▸ **Problem details**: From the entries below, copy exactly the lines from the one that contains "Søg (171, 72)" through the one that contains "Kvinder (27, 2111)", both included, and only those.

▸ **Source data**:
- - - - -

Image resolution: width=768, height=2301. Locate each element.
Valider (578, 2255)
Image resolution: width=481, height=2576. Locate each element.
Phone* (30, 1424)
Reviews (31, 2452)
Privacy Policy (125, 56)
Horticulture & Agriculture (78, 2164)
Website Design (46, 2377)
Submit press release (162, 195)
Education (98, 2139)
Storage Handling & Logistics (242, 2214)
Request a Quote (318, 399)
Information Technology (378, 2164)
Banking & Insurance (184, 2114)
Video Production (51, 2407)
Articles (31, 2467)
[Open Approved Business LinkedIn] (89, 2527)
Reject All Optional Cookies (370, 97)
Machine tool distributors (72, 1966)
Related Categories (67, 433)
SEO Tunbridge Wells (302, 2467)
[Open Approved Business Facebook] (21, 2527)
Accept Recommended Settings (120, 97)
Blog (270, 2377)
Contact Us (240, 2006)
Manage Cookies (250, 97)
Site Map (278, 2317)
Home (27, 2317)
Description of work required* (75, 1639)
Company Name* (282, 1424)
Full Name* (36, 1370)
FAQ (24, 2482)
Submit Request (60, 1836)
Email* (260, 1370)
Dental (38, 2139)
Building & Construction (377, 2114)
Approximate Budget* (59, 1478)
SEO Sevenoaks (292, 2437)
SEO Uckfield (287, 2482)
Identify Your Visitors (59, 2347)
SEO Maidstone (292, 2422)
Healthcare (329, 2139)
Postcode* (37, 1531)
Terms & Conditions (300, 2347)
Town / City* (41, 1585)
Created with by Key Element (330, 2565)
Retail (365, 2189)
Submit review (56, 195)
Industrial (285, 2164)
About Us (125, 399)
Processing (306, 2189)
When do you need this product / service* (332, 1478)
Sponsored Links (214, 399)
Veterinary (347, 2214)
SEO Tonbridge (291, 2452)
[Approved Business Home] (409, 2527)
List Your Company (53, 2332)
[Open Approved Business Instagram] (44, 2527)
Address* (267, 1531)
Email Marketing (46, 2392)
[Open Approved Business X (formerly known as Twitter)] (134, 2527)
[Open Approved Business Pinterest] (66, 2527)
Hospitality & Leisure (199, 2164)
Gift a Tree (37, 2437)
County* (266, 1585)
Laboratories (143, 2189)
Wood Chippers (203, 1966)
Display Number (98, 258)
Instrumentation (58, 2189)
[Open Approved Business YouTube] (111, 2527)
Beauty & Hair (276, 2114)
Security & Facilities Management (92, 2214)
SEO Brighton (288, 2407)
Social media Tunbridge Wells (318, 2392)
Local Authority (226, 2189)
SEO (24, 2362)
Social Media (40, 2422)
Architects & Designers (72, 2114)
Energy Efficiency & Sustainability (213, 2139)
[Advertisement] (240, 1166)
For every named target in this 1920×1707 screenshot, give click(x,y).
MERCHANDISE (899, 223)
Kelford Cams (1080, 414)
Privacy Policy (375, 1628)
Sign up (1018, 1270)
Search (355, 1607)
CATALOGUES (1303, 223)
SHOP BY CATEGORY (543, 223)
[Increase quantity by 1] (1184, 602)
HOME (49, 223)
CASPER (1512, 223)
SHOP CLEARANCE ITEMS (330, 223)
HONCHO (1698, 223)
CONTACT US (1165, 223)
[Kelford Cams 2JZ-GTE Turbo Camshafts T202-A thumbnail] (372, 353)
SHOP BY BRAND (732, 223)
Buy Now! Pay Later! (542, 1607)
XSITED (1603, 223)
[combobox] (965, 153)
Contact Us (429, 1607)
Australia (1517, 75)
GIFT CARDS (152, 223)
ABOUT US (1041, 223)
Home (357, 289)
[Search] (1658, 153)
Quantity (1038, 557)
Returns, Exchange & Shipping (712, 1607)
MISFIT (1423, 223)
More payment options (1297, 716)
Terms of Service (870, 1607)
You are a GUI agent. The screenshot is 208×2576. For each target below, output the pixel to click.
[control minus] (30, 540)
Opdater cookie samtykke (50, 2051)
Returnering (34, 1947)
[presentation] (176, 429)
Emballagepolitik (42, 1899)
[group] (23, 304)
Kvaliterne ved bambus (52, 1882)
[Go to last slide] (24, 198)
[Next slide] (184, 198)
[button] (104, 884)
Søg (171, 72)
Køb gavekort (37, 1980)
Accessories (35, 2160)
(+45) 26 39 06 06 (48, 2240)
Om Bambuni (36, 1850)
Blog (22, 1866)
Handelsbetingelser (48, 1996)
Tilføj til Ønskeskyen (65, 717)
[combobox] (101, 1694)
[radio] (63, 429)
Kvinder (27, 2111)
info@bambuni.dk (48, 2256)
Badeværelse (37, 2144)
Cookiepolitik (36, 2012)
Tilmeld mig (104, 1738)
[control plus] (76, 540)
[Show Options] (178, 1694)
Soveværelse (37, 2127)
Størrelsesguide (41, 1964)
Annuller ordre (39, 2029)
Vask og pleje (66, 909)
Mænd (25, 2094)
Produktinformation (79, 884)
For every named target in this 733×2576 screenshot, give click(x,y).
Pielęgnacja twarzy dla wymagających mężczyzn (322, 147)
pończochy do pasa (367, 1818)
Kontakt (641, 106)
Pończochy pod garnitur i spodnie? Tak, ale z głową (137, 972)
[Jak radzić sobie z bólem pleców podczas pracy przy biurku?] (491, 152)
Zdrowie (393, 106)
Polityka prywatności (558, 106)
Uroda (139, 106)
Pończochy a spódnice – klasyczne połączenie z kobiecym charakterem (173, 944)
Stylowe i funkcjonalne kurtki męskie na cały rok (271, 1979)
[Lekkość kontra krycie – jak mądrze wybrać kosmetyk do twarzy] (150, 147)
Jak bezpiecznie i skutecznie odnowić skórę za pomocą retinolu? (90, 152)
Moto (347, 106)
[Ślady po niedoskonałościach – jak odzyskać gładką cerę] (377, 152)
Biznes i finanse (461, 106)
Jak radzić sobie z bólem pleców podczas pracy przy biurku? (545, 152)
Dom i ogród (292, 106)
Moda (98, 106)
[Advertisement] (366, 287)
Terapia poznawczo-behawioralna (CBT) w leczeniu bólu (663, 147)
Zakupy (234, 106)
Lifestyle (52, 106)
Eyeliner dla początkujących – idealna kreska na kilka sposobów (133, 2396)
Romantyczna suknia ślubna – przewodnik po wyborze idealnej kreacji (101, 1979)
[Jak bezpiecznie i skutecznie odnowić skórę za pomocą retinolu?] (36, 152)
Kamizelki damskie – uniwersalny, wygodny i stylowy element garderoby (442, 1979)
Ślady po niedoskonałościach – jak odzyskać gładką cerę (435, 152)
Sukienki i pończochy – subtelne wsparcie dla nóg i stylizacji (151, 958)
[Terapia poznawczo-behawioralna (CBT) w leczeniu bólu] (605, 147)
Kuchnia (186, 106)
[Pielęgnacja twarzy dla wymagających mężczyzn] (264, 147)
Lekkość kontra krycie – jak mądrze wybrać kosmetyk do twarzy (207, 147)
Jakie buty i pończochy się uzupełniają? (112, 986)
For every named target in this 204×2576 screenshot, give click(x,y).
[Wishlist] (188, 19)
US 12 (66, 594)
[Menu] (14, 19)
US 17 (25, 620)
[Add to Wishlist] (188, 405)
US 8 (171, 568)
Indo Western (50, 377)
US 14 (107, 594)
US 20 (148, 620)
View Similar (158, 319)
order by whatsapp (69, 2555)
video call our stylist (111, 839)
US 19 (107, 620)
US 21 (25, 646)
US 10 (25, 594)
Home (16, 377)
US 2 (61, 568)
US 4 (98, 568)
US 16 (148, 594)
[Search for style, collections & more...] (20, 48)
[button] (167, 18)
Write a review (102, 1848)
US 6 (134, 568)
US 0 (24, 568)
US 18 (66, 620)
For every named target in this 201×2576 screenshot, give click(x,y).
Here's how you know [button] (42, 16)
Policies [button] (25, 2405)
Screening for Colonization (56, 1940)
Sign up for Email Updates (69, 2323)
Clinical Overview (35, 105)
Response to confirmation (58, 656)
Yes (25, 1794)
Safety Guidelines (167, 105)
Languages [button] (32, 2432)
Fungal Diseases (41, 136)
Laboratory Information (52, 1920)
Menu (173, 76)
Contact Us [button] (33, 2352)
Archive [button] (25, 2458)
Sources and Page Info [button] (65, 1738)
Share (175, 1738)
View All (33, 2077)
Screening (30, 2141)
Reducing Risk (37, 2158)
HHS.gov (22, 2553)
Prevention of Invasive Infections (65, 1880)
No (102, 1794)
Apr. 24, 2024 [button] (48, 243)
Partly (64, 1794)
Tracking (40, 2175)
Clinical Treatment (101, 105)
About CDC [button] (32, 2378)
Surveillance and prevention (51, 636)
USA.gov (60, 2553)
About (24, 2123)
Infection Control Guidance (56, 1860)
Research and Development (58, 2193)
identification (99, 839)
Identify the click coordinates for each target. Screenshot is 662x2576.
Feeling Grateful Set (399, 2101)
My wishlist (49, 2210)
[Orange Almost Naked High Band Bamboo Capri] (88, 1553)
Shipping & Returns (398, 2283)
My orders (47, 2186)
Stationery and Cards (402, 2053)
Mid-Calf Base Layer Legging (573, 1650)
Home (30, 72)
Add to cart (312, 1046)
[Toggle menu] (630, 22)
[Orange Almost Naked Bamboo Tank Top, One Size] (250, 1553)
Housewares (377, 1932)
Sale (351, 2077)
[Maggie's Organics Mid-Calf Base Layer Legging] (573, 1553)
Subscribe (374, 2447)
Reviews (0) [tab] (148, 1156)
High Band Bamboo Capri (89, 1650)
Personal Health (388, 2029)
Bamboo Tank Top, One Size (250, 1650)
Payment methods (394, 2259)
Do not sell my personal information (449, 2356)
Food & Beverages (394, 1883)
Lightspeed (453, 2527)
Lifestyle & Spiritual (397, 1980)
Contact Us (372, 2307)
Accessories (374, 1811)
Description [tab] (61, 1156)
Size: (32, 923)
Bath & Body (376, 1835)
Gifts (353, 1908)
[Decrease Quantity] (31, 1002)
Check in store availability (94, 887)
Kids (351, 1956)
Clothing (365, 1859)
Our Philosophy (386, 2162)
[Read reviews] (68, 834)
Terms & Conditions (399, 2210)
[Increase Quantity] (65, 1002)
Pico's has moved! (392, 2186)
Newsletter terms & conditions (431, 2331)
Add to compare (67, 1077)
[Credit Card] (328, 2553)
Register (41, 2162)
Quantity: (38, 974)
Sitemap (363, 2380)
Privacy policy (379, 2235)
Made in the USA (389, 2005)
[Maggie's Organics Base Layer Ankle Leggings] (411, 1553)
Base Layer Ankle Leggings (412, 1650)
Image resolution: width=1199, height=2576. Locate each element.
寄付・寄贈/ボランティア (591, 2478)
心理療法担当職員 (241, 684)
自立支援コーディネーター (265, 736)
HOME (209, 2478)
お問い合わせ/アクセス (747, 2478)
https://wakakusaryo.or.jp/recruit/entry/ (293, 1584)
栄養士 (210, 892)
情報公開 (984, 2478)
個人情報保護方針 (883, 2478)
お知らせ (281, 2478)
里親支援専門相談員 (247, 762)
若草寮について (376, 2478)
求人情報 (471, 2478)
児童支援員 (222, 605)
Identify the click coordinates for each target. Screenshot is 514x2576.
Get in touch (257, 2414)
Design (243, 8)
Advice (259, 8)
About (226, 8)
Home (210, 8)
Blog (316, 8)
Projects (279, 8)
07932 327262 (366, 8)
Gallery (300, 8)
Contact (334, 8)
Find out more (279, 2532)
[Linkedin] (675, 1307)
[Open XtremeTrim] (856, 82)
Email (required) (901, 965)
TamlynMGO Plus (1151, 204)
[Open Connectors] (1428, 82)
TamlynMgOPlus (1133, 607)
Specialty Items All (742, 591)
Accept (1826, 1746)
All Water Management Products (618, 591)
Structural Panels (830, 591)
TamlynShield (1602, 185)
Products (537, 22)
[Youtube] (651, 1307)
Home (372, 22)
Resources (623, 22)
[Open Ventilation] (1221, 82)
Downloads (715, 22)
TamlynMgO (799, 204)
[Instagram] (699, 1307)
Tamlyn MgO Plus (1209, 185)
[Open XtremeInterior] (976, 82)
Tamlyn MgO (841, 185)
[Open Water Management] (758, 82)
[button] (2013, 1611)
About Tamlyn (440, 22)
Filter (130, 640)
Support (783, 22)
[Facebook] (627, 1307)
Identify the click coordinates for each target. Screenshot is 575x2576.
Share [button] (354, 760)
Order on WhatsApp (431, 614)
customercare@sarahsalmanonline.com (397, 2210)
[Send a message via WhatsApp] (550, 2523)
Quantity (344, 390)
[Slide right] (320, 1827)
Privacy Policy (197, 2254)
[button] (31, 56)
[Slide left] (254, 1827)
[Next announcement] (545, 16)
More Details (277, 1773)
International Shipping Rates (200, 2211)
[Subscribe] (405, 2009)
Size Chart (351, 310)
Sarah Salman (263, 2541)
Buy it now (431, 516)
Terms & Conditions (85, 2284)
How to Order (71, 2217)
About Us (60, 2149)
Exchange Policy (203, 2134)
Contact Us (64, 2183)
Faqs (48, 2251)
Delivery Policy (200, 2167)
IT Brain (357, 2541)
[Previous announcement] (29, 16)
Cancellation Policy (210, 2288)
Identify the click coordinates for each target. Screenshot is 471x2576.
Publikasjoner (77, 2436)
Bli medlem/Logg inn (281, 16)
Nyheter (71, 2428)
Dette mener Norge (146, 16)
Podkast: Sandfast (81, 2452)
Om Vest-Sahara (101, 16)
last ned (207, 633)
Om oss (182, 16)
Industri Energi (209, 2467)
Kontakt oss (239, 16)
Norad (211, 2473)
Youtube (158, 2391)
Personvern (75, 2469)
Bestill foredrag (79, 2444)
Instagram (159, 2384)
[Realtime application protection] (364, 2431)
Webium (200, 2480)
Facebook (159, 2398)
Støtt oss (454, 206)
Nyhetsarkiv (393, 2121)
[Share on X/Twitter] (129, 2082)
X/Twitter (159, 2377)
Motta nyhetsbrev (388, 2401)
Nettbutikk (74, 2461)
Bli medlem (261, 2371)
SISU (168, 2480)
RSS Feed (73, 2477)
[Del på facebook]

- - - - -

▸ **Solution for this task**:
Søg (171, 72)
Køb gavekort (37, 1980)
Accessories (35, 2160)
(+45) 26 39 06 06 (48, 2240)
Om Bambuni (36, 1850)
Blog (22, 1866)
Handelsbetingelser (48, 1996)
Tilføj til Ønskeskyen (65, 717)
[combobox] (101, 1694)
[radio] (63, 429)
Kvinder (27, 2111)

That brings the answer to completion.